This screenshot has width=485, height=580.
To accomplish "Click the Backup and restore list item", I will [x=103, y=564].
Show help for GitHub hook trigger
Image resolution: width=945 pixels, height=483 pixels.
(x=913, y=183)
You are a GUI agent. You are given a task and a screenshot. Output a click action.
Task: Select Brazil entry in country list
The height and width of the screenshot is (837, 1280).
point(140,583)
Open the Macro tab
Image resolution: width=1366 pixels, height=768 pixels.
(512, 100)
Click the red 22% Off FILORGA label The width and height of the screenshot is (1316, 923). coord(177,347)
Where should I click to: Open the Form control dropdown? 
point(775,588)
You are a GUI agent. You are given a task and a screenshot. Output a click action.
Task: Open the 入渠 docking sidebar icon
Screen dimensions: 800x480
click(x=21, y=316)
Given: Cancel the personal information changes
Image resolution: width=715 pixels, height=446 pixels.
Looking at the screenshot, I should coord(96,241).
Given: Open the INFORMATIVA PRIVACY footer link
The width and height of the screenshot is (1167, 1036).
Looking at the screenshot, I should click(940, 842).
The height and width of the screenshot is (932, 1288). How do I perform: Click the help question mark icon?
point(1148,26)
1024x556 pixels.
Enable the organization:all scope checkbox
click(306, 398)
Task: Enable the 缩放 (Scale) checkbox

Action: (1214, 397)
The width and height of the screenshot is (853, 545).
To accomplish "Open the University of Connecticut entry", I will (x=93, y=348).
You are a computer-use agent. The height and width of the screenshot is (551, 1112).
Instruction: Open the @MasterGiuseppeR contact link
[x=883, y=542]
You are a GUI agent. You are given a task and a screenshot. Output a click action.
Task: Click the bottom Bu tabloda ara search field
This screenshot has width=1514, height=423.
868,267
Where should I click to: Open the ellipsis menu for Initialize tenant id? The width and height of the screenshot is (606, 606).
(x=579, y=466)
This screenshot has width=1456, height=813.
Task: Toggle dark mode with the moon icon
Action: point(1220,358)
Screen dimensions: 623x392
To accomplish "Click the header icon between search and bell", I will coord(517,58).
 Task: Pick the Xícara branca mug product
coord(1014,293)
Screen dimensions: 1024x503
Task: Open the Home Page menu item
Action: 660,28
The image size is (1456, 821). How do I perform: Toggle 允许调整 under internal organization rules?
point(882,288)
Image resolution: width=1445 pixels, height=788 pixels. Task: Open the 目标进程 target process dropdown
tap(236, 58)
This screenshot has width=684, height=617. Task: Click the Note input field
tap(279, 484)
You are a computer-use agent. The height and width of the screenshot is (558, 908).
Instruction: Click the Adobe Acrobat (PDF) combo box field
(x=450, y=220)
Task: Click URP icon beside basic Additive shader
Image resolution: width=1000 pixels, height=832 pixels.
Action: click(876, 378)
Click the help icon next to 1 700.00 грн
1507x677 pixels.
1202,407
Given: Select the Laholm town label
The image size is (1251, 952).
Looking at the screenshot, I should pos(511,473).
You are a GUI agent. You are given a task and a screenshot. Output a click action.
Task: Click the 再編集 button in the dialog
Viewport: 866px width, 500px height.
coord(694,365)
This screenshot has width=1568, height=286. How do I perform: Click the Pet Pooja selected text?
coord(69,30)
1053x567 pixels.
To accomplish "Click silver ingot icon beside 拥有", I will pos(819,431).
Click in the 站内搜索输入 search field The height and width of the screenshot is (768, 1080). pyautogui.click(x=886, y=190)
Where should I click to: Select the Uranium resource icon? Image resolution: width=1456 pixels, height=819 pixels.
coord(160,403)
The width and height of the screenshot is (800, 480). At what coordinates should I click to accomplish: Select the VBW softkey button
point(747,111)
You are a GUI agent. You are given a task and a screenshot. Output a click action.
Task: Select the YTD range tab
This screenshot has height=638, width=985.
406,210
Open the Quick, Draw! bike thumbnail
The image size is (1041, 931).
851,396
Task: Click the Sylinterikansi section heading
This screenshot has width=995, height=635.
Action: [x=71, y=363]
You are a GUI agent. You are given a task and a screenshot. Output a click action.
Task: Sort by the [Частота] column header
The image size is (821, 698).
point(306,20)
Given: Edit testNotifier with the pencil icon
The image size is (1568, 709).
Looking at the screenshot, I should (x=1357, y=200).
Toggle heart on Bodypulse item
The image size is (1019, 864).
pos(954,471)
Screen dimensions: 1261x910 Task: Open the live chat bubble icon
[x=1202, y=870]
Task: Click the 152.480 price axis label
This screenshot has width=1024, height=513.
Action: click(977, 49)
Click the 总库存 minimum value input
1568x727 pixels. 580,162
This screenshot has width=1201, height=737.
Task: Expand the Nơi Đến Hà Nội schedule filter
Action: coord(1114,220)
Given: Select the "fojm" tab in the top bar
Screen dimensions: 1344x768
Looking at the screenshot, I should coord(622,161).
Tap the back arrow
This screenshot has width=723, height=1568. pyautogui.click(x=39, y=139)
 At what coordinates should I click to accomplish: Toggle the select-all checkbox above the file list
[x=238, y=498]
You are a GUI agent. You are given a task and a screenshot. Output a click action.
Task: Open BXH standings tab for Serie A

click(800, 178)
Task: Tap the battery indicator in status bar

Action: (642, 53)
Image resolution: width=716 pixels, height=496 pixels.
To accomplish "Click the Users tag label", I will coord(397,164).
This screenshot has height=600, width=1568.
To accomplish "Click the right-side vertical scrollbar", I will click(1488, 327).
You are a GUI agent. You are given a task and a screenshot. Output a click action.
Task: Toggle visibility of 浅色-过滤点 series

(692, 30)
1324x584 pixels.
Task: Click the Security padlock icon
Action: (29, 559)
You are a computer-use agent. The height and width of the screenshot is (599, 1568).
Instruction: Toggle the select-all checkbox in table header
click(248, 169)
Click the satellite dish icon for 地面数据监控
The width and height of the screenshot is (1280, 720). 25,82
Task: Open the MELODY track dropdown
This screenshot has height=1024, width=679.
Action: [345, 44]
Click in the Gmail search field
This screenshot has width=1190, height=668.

··········

• HOW TO COMPLETE THIS TASK
Copy the data once more. Leave nothing out.

• TASK RESPONSE
This screenshot has width=485, height=580.
To accomplish "Click the Backup and restore list item", I will [x=103, y=564].
Show help for GitHub hook trigger
Image resolution: width=945 pixels, height=483 pixels.
(x=913, y=183)
You are a GUI agent. You are given a task and a screenshot. Output a click action.
Task: Select Brazil entry in country list
The height and width of the screenshot is (837, 1280).
point(140,583)
Open the Macro tab
Image resolution: width=1366 pixels, height=768 pixels.
(512, 100)
Click the red 22% Off FILORGA label The width and height of the screenshot is (1316, 923). coord(177,347)
Where should I click to: Open the Form control dropdown? 
point(775,588)
You are a GUI agent. You are given a task and a screenshot. Output a click action.
Task: Open the 入渠 docking sidebar icon
Screen dimensions: 800x480
click(x=21, y=316)
Given: Cancel the personal information changes
Image resolution: width=715 pixels, height=446 pixels.
Looking at the screenshot, I should coord(96,241).
Given: Open the INFORMATIVA PRIVACY footer link
The width and height of the screenshot is (1167, 1036).
Looking at the screenshot, I should click(940, 842).
The height and width of the screenshot is (932, 1288). How do I perform: Click the help question mark icon?
point(1148,26)
1024x556 pixels.
Enable the organization:all scope checkbox
click(306, 398)
Task: Enable the 缩放 (Scale) checkbox

Action: (1214, 397)
The width and height of the screenshot is (853, 545).
To accomplish "Open the University of Connecticut entry", I will (x=93, y=348).
You are a computer-use agent. The height and width of the screenshot is (551, 1112).
Instruction: Open the @MasterGiuseppeR contact link
[x=883, y=542]
You are a GUI agent. You are given a task and a screenshot. Output a click action.
Task: Click the bottom Bu tabloda ara search field
This screenshot has width=1514, height=423.
868,267
Where should I click to: Open the ellipsis menu for Initialize tenant id? The width and height of the screenshot is (606, 606).
(x=579, y=466)
This screenshot has width=1456, height=813.
Task: Toggle dark mode with the moon icon
Action: point(1220,358)
Screen dimensions: 623x392
To accomplish "Click the header icon between search and bell", I will coord(517,58).
 Task: Pick the Xícara branca mug product
coord(1014,293)
Screen dimensions: 1024x503
Task: Open the Home Page menu item
Action: 660,28
The image size is (1456, 821). How do I perform: Toggle 允许调整 under internal organization rules?
point(882,288)
Image resolution: width=1445 pixels, height=788 pixels. Task: Open the 目标进程 target process dropdown
tap(236, 58)
This screenshot has width=684, height=617. Task: Click the Note input field
tap(279, 484)
You are a computer-use agent. The height and width of the screenshot is (558, 908).
Instruction: Click the Adobe Acrobat (PDF) combo box field
(x=450, y=220)
Task: Click URP icon beside basic Additive shader
Image resolution: width=1000 pixels, height=832 pixels.
Action: click(876, 378)
Click the help icon next to 1 700.00 грн
1507x677 pixels.
1202,407
Given: Select the Laholm town label
The image size is (1251, 952).
Looking at the screenshot, I should pos(511,473).
You are a GUI agent. You are given a task and a screenshot. Output a click action.
Task: Click the 再編集 button in the dialog
Viewport: 866px width, 500px height.
coord(694,365)
This screenshot has width=1568, height=286. How do I perform: Click the Pet Pooja selected text?
coord(69,30)
1053x567 pixels.
To accomplish "Click silver ingot icon beside 拥有", I will pos(819,431).
Click in the 站内搜索输入 search field The height and width of the screenshot is (768, 1080). pyautogui.click(x=886, y=190)
Where should I click to: Select the Uranium resource icon? Image resolution: width=1456 pixels, height=819 pixels.
coord(160,403)
The width and height of the screenshot is (800, 480). At what coordinates should I click to accomplish: Select the VBW softkey button
point(747,111)
You are a GUI agent. You are given a task and a screenshot. Output a click action.
Task: Select the YTD range tab
This screenshot has height=638, width=985.
406,210
Open the Quick, Draw! bike thumbnail
The image size is (1041, 931).
851,396
Task: Click the Sylinterikansi section heading
This screenshot has width=995, height=635.
Action: [x=71, y=363]
You are a GUI agent. You are given a task and a screenshot. Output a click action.
Task: Sort by the [Частота] column header
The image size is (821, 698).
point(306,20)
Given: Edit testNotifier with the pencil icon
The image size is (1568, 709).
Looking at the screenshot, I should (x=1357, y=200).
Toggle heart on Bodypulse item
The image size is (1019, 864).
pos(954,471)
Screen dimensions: 1261x910 Task: Open the live chat bubble icon
[x=1202, y=870]
Task: Click the 152.480 price axis label
This screenshot has width=1024, height=513.
Action: click(977, 49)
Click the 总库存 minimum value input
1568x727 pixels. 580,162
This screenshot has width=1201, height=737.
Task: Expand the Nơi Đến Hà Nội schedule filter
Action: coord(1114,220)
Given: Select the "fojm" tab in the top bar
Screen dimensions: 1344x768
Looking at the screenshot, I should coord(622,161).
Tap the back arrow
This screenshot has width=723, height=1568. pyautogui.click(x=39, y=139)
 At what coordinates should I click to accomplish: Toggle the select-all checkbox above the file list
[x=238, y=498]
You are a GUI agent. You are given a task and a screenshot. Output a click action.
Task: Open BXH standings tab for Serie A

click(800, 178)
Task: Tap the battery indicator in status bar

Action: (642, 53)
Image resolution: width=716 pixels, height=496 pixels.
To accomplish "Click the Users tag label", I will coord(397,164).
This screenshot has height=600, width=1568.
To accomplish "Click the right-side vertical scrollbar", I will click(1488, 327).
You are a GUI agent. You are given a task and a screenshot. Output a click action.
Task: Toggle visibility of 浅色-过滤点 series

(692, 30)
1324x584 pixels.
Task: Click the Security padlock icon
Action: (29, 559)
You are a computer-use agent. The height and width of the screenshot is (599, 1568).
Instruction: Toggle the select-all checkbox in table header
click(248, 169)
Click the satellite dish icon for 地面数据监控
The width and height of the screenshot is (1280, 720). 25,82
Task: Open the MELODY track dropdown
This screenshot has height=1024, width=679.
Action: [345, 44]
Click in the Gmail search field
This screenshot has width=1190, height=668.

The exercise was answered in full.